§ Action item:
How many lines in the data below have the string "page"? Reply with the number alone.

§ Data for review:
============================================================
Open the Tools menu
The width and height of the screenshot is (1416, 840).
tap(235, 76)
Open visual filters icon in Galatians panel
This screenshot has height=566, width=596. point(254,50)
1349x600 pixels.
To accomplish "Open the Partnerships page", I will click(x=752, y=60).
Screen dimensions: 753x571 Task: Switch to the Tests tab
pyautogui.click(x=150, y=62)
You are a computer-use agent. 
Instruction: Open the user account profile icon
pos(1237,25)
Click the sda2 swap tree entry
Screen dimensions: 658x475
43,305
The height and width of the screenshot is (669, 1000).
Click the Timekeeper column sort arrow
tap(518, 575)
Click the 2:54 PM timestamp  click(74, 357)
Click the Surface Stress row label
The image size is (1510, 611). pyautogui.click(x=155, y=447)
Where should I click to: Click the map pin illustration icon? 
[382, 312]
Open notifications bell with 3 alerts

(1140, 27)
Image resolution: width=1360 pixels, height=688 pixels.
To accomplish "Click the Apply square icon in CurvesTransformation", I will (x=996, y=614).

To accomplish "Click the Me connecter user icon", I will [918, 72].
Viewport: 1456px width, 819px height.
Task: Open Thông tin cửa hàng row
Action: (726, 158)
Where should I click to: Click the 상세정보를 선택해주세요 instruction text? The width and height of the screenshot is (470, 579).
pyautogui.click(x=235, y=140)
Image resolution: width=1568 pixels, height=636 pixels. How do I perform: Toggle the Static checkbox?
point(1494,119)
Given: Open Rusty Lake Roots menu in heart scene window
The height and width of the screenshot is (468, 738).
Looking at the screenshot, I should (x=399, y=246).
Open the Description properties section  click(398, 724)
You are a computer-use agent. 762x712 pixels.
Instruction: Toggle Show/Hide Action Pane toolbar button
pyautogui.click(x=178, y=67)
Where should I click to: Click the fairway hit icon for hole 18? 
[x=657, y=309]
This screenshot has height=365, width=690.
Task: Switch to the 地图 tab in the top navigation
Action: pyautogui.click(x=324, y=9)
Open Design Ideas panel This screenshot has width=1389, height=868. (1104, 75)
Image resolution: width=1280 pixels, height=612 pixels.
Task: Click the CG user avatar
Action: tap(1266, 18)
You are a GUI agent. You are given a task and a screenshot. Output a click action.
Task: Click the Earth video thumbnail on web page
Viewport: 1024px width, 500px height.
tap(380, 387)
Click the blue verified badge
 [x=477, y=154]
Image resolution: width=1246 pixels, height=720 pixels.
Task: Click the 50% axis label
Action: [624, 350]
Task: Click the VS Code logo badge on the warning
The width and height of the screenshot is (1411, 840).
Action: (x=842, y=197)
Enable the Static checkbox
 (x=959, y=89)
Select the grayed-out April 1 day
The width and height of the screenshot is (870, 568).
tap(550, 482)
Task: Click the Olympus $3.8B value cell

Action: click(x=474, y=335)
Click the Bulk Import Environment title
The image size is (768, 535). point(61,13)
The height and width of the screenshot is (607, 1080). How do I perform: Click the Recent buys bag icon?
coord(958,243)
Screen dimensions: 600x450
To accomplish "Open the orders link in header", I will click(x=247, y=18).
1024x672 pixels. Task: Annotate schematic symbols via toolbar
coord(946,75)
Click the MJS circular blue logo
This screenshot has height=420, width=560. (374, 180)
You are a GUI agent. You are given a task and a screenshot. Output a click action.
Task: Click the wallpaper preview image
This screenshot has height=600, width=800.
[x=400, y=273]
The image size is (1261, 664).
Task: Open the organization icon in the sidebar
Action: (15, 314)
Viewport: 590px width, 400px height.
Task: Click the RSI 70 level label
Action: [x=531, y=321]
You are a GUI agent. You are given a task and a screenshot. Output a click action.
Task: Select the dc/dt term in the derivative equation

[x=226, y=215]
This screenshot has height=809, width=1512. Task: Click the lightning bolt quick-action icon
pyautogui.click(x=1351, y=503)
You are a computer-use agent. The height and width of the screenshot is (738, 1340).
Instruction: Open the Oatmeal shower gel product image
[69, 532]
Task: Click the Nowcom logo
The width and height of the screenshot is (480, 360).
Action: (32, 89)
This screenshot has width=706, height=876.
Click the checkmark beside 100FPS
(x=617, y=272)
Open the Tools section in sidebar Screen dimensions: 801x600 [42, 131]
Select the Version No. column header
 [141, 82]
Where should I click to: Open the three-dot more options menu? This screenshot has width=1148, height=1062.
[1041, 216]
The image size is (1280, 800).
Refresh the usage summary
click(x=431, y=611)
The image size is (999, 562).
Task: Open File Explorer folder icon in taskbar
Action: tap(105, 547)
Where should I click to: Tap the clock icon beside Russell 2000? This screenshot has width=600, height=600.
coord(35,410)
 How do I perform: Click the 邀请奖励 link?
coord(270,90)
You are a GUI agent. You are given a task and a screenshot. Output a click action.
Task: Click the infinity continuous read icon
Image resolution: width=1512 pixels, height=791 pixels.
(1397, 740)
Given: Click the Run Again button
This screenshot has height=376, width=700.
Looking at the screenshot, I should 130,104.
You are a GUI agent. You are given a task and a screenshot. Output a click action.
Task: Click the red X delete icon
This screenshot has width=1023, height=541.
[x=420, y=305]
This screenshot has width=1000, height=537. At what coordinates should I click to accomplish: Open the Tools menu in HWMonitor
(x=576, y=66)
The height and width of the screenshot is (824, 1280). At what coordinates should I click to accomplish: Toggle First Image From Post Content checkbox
============================================================
§ Task solution:
2